Reported: 2008-01-24 05:49 UTC by Jergen Dutch
Modified: 2014-12-22 18:20 UTC (History)
0 users



Attachments

Note You need to log in before you can comment on or make changes to this bug.
Description Jergen Dutch 2008-01-24 05:49:52 UTC
I am running mod_jk/1.2.26 on a front end server talking to a group of tomcats
running on solaris boxes at the back end.

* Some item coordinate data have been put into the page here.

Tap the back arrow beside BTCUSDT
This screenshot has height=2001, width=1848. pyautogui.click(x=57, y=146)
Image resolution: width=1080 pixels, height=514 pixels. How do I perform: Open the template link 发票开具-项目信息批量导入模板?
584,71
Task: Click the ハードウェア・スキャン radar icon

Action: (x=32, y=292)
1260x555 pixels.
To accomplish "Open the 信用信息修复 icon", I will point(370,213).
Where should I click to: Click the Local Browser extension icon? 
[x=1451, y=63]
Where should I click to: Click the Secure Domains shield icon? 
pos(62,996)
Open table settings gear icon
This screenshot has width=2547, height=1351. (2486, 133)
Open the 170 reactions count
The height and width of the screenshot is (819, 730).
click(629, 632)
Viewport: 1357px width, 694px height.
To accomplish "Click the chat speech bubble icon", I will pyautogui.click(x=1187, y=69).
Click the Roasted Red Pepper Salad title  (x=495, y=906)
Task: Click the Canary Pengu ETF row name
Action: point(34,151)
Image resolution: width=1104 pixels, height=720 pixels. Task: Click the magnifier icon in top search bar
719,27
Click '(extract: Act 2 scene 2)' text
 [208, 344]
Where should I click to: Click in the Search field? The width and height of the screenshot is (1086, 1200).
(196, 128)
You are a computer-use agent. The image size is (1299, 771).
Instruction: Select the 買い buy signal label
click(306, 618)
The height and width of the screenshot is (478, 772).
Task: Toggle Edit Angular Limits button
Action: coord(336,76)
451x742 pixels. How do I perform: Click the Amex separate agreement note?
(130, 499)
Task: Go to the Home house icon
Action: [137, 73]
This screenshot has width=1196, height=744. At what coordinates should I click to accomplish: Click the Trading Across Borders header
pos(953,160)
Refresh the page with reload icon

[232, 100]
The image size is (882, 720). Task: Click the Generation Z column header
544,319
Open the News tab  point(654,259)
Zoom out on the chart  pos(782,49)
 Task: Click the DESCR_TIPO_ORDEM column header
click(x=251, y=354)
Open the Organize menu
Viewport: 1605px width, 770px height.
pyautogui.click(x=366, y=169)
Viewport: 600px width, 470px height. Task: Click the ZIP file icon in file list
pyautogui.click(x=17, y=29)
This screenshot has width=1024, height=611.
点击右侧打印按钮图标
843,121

The other day one of the Solaris boxes froze, leaving the network connection to
the switch up. mod_jk failed to notice that the tomcats on this box were down
and kept sending requests.

We can reproduce this consistently: if we halt the box, mod_jk does not notice
that the tomcat is down. On one occasion we waited more than one hour, and still
requests were being sent to the dead tomcat.

mod_jk has lots of options for setting timeouts, but none of them seem to deal
with this use case.

On Linux, we can workaround this by setting the mod_jk socket_timeout however
this setting is not supported on solaris. It would be nice to offer a workaround
on this platform to make failure monitoring useful.
Comment 1 Rainer Jung 2008-01-24 06:05:23 UTC
Please provide your configuration.
Comment 2 Jergen Dutch 2008-01-24 06:27:48 UTC
workers.properties:

# default worker list
worker.list=word,jkstatus

# worker template
worker.template.port=9009
worker.template.type=ajp13
worker.template.lbfactor=1
worker.template.socket_keepalive=0
worker.template.connect_timeout=5000
worker.template.prepost_timeout=2000
worker.template.reply_timeout=40000
worker.template.connection_pool_size=1
worker.template.connection_pool_timeout=60

# workers definition
worker.tomcat1.reference=worker.template
worker.tomcat1.host=tomtom1.online.local

# load balancer definition
worker.word.type=lb
worker.word.max_reply_timeouts=3
worker.word.balance_workers=escappdev1

# status definition
worker.jkstatus.type=status
Comment 3 Rainer Jung 2011-10-25 18:26:00 UTC
Sorry for the long silence.

If you are still observing this, could you please update to 1.2.32? There have been lots of improvement. If the problem persists, please provide a JK log file. If you can reproduce the problem on a test system, a debug log file would be nice, otherwise the info log level should still be helpful.

In addition: please issue "netstat -an" on the Apache and Tomcat servers once the problem happens and provide the output.

Thanks!
Comment 4 Rainer Jung 2014-12-22 18:20:27 UTC
Closing this as WORKSFORME since I don't expect this issue to be possible with the releases from the last few years. Properly using cping/cpong and connect_timeout should prevent the behavior described in the original post.